You probably saw recent news about a novel new treatment for spinal cord injury that enabled a man with a severed spinal cord to walk. Cells were cultivated from olfactory cells and implanted in his spine. While this is a phenomenal outcome, medical professionals were slightly more cautious.
It is premature at best, and at worst inappropriate, to draw any conclusions from a single patient,” said Dr. Mark H. Tuszynski, director of the translational neuroscience unit at the medical school of the University of California, San Diego quoted in the New York Times article about the case.
Why the caution? Well first off it’s one patient. Dr. Tuszynski warned that this example might lead others with spinal cord injuries to have false hope. In rehabilitation medicine in general, and spinal cord research in particular it’s stressed that there will need to be many specialized approaches based on each patient’s situation. Earlier this month we heard similar caution from V. Reggie Edgerton, the John Stanley Coulter Award Lecturer at the ACRM conference in Toronto.
We’re at the Model T stage” said V. Reggie Edgerton, during the lecture, referring to spinal cord research. “We’re learning new physiological concepts on how we control movement and previously held beliefs are beginning to be challenged. New technology will help us take advantage of these new understandings, like for example, that the spinal cord can learn.
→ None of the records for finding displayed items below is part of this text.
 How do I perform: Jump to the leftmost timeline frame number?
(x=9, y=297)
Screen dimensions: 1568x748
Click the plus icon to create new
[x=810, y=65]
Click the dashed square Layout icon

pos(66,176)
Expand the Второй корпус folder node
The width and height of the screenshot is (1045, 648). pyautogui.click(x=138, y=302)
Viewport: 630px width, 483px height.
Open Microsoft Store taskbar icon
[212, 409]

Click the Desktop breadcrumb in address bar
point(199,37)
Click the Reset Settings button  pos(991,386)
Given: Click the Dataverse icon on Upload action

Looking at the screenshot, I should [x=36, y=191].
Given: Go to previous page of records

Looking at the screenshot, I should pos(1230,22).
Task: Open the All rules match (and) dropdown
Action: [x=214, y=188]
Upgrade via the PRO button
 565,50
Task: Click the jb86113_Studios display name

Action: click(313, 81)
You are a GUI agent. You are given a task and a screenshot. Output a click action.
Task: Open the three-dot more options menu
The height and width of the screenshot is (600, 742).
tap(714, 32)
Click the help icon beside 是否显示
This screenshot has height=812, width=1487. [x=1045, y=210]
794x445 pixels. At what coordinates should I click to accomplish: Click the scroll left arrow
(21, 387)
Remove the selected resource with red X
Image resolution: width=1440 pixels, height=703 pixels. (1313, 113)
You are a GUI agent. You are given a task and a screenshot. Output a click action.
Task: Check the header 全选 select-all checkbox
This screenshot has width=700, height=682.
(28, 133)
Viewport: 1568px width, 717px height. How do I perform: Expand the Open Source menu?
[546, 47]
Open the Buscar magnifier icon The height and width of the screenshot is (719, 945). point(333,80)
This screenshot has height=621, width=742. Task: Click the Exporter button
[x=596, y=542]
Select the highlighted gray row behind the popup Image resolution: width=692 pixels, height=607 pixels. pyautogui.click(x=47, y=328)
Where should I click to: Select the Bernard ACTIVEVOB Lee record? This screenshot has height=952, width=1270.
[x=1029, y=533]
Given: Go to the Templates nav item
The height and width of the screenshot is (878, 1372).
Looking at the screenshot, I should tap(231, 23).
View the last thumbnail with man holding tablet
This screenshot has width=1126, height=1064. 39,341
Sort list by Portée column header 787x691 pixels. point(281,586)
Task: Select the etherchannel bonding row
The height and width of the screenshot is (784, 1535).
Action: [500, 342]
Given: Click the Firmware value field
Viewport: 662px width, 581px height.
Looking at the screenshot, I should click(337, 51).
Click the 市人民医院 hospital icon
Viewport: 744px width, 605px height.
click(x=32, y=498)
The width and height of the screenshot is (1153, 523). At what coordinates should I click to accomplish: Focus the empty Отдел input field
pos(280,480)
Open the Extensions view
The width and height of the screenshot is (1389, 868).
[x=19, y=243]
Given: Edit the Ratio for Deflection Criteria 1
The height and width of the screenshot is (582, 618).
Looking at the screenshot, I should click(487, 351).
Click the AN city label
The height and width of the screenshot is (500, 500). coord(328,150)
Automaticity is key to what we’re now learning about spinal cord rehabilitation. Automaticity is the “ability to do things without occupying the mind with the low-level details required, allowing it to become an automatic response pattern or habit. It is usually the result of learning, repetition, and practice.” (Another way to consider the concept is that the only way to get a thought out of your brain is through movement, so if this didn’t become an automatic response, we’d too many thoughts going on at any one time to hear ourselves think. ;))
It had been thought that once the spinal cord is severed from the brain, this automaticity is lost. However, in experiments with animals with severed spinal cords, fully functional humans, and humans with spinal cord injury, Dr. Edgerton and team, successfully triggered the spinal cord to cause movement in the legs. That is “the spinal cord knows how to walk.”
An even more compelling result from the studies is that while in the humans without spinal cord injury who were tested, the movement of the legs was involuntary based on neuro-stimulation, one of the rats that had a severed spinal cord was seen ‘walking’ toward a food source in front of him when his spinal cord was stimulated. From these two breakthroughs, the team was able to extend the study to humans with spinal cord injury. Dr. Edgerton showed an extremely compelling video where a Parapelegic man was able to stand and balance while catching a ball, but only during the time that the stimulation was applied. Similarily another patient is shown moving his leg while the stimulation is applied, demonstrating that the neuro-stimulation is able to make the connection between brain and spinal cord. The spinal cord, however, does need to know what to do to begin with which is what was shown in the studies using people without spinal cord injury, that is that the spinal cord has movement memory “built-in.”
Interestingly the first human with spine injury subject took significantly longer than later subjects to move his leg. Researchers think that this is because later subjects had heard of his success, and therefore expected it to work, while the first subject was extremely doubtful.
This amplification through neuro-stimulation is able to reengage the automaticity and enables rather than induces movement. What these studies tell us is that the system has placidity for years after the injury and that if you provide the spine with proprioceptic information, it knows what to do with it. Dr. Edgerton refered to this in those of us who are not paralyzed as “the spine is just being nice to the brain when the brain tells it what it was going to do anyway.”
The stimulation only worked up to a point, and subjects seemed to know intuitively what that point was. Too little stimulation and there is no response, too much stimulation and there is a loss of control.
Robotics will play a key part in this type of recovery. For example, adding the stimulation to an exoskeleton.
Dr. Edgerton cautioned that there is a long road ahead and still a lot of research: this study was only done with 10 subjects. However every one of those subjects gained voluntary control. He also stressed, similar to most of the presentations we were able to attend, that there is no “one size fits all approach.” Care and care teams will need to be specific to the type of injury sustained and the needs of the patient.
Regardless, the research that Dr. Edgerton and his team did shows that we need to redefine “completely paralyzed”: paralysis is no longer an all or none proposition, which is truly amazing. Thinking back to the Model-T analogy, one can hardly what it will be like when spinal cord innovation reaches the Tesla level.